PROMPT
Could you transcribe every record below exactly as written, excluding the pictures?

(Collected data)
------------------------

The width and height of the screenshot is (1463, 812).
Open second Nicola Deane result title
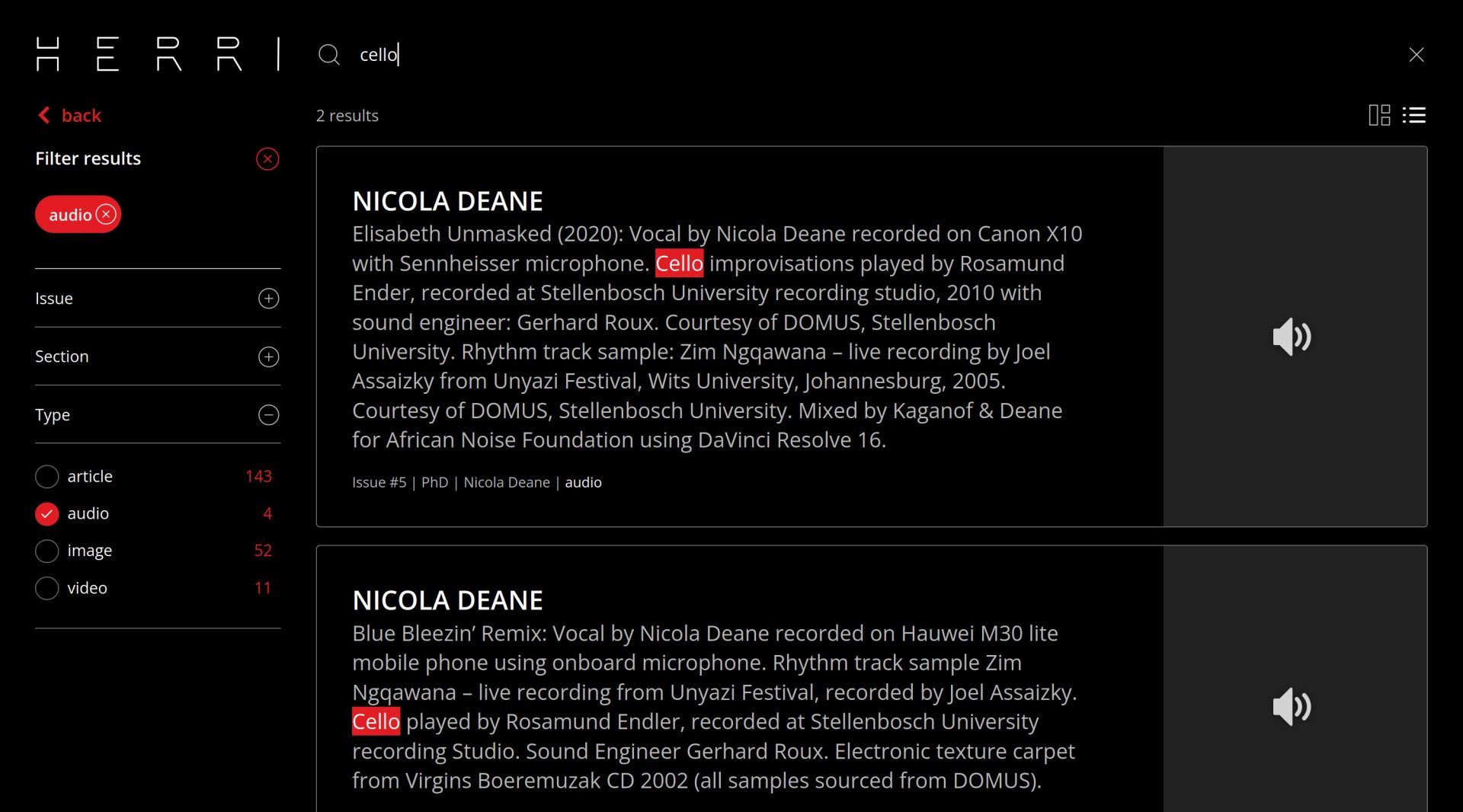click(447, 600)
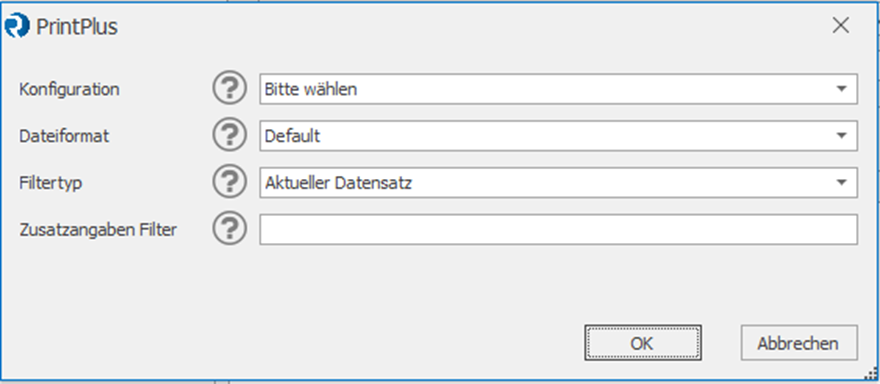The image size is (880, 384).
Task: Click the Filtertyp label text
Action: (x=51, y=183)
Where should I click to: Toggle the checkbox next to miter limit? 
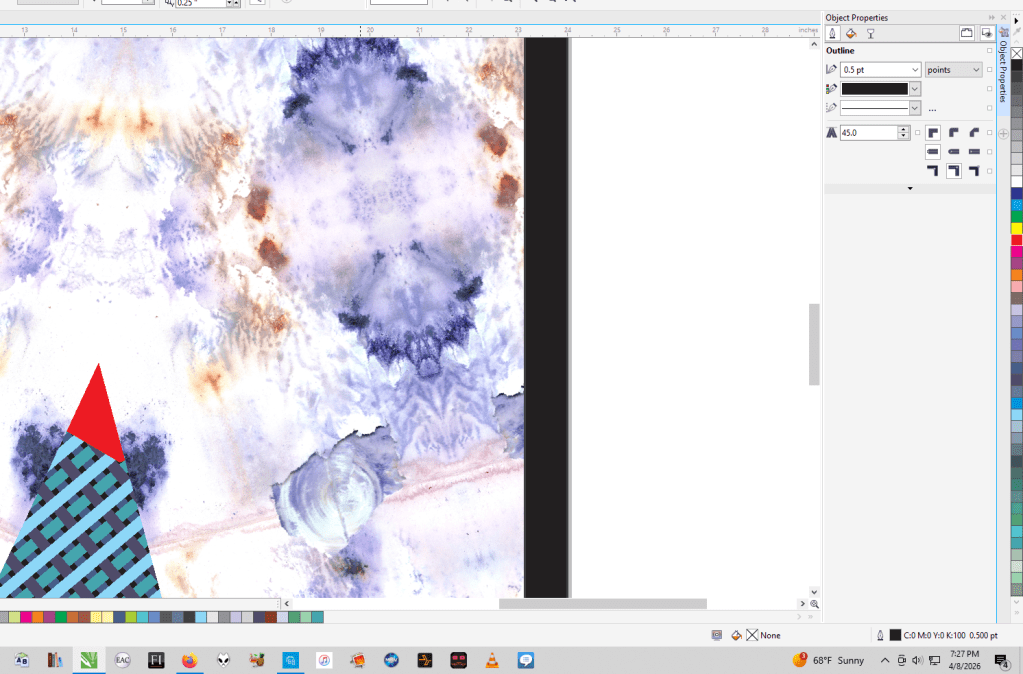[918, 132]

------------------------

EXERCISE ANSWER
The width and height of the screenshot is (1463, 812).
Open second Nicola Deane result title
click(447, 600)
The image size is (880, 384).
Task: Click the Filtertyp label text
Action: (x=51, y=183)
Where should I click to: Toggle the checkbox next to miter limit? 
[918, 132]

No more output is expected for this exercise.